### STATED TASK
Reproduce every line of the data from the line containing "You are a GUI" through the end of the data, shifting each coordinate in the answers by -29. Leave the pictures out of your answer.
*-*-*
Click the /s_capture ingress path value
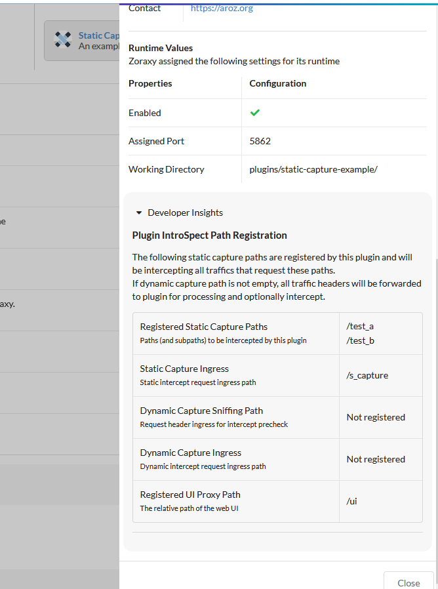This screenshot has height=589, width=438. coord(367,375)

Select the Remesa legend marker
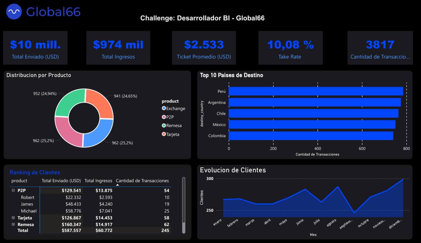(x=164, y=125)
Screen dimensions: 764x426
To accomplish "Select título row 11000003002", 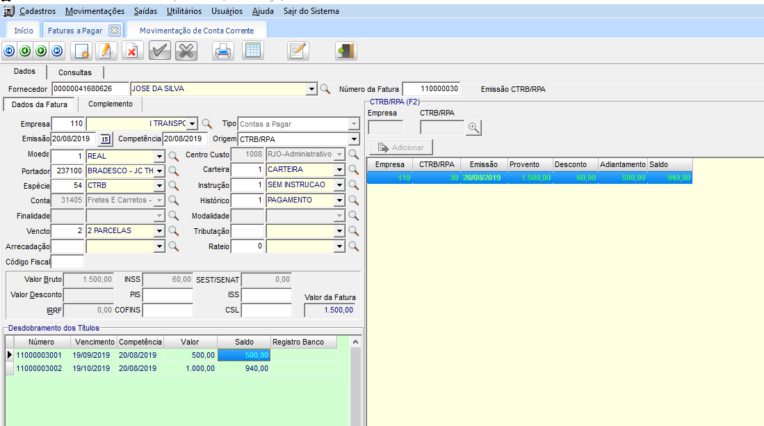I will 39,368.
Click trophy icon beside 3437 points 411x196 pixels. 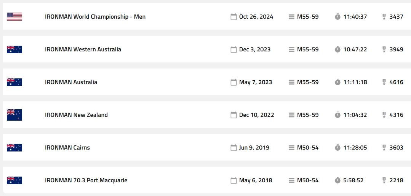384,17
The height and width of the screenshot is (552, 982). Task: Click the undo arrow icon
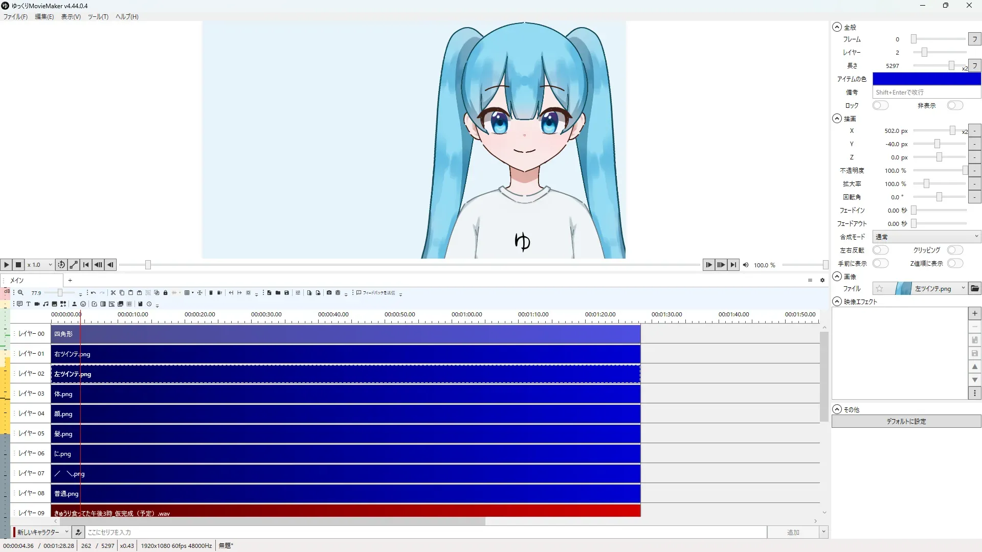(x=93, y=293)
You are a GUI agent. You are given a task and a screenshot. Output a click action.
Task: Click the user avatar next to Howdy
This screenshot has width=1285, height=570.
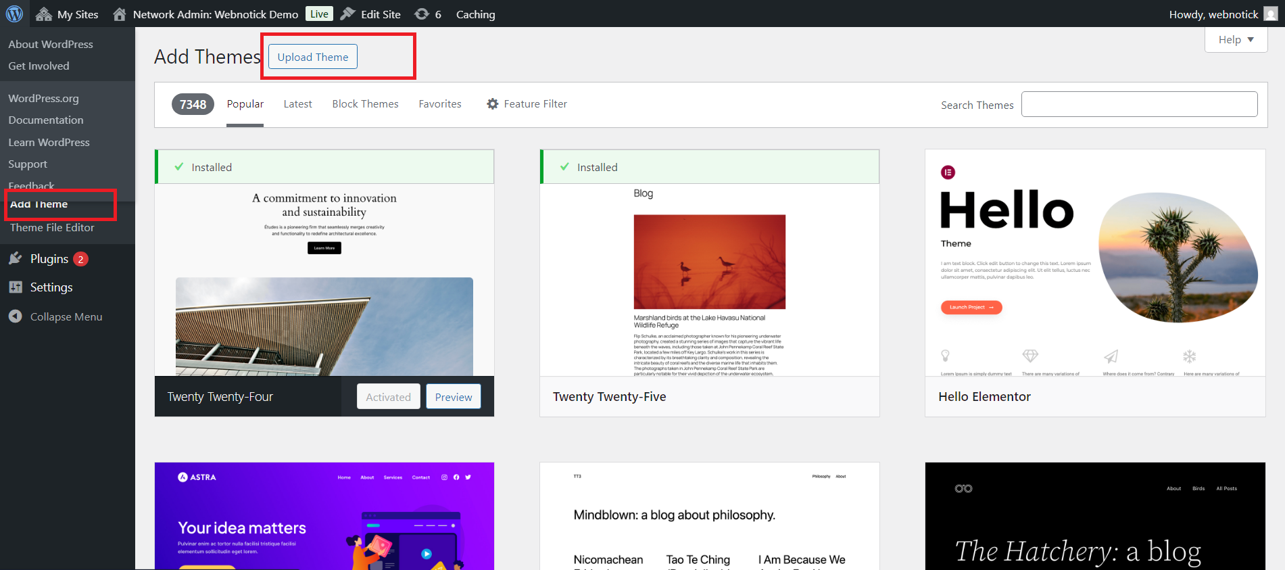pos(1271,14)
*-*-*
### FULL ANSWER
You are a GUI agent. You are given a task and a screenshot. Output a click action.
Task: Click the user avatar next to Howdy
This screenshot has width=1285, height=570.
pos(1242,-15)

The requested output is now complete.